*** LISTED RECORDS ***
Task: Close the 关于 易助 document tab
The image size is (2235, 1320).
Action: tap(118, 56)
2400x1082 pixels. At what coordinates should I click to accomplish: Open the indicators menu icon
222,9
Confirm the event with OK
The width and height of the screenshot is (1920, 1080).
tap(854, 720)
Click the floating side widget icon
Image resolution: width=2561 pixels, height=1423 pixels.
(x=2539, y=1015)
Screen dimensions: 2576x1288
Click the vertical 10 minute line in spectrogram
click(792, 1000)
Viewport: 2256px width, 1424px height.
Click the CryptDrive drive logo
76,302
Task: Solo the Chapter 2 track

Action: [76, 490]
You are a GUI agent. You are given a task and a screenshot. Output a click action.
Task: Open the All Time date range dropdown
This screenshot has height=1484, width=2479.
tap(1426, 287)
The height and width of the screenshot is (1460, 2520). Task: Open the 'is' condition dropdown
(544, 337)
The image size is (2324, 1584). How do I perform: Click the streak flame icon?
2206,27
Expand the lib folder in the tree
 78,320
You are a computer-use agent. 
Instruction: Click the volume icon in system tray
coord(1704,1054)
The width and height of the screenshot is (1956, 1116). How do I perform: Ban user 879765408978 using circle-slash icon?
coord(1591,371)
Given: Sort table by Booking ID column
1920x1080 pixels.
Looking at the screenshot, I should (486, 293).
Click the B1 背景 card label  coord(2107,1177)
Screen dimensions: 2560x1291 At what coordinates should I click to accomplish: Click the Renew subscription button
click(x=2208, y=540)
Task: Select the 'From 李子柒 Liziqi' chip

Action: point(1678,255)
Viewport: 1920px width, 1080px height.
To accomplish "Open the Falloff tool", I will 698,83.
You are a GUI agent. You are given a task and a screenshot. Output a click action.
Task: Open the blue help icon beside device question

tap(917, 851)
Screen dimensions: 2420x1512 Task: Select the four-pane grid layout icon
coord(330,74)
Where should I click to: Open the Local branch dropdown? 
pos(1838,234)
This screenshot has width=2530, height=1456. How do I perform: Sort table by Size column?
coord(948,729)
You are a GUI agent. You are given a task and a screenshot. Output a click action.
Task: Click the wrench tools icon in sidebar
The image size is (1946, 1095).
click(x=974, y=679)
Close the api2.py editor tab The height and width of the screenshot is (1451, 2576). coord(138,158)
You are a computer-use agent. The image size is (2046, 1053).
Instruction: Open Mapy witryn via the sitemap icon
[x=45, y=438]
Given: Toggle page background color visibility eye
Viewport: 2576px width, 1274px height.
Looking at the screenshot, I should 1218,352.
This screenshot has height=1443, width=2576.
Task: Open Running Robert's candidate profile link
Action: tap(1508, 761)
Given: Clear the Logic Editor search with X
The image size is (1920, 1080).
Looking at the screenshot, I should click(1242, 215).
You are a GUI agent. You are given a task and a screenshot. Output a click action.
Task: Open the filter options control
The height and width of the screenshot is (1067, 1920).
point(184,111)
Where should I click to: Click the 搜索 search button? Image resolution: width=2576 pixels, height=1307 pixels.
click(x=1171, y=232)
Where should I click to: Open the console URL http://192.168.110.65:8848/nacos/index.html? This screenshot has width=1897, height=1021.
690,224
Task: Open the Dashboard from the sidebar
*** End of LISTED RECORDS ***
### WHAT IS BEING ASKED:
From the line containing "This screenshot has width=2530, height=1456." through the last line of the records, output each line exactly and nothing more.

### OUTPUT OF THE EXERCISE:
This screenshot has width=2530, height=1456. How do I perform: Sort table by Size column?
coord(948,729)
You are a GUI agent. You are given a task and a screenshot. Output a click action.
Task: Click the wrench tools icon in sidebar
The image size is (1946, 1095).
click(x=974, y=679)
Close the api2.py editor tab The height and width of the screenshot is (1451, 2576). coord(138,158)
You are a computer-use agent. The image size is (2046, 1053).
Instruction: Open Mapy witryn via the sitemap icon
[x=45, y=438]
Given: Toggle page background color visibility eye
Viewport: 2576px width, 1274px height.
Looking at the screenshot, I should 1218,352.
This screenshot has height=1443, width=2576.
Task: Open Running Robert's candidate profile link
Action: tap(1508, 761)
Given: Clear the Logic Editor search with X
The image size is (1920, 1080).
Looking at the screenshot, I should click(1242, 215).
You are a GUI agent. You are given a task and a screenshot. Output a click action.
Task: Open the filter options control
The height and width of the screenshot is (1067, 1920).
point(184,111)
Where should I click to: Click the 搜索 search button? Image resolution: width=2576 pixels, height=1307 pixels.
click(x=1171, y=232)
Where should I click to: Open the console URL http://192.168.110.65:8848/nacos/index.html? This screenshot has width=1897, height=1021.
690,224
Task: Open the Dashboard from the sidebar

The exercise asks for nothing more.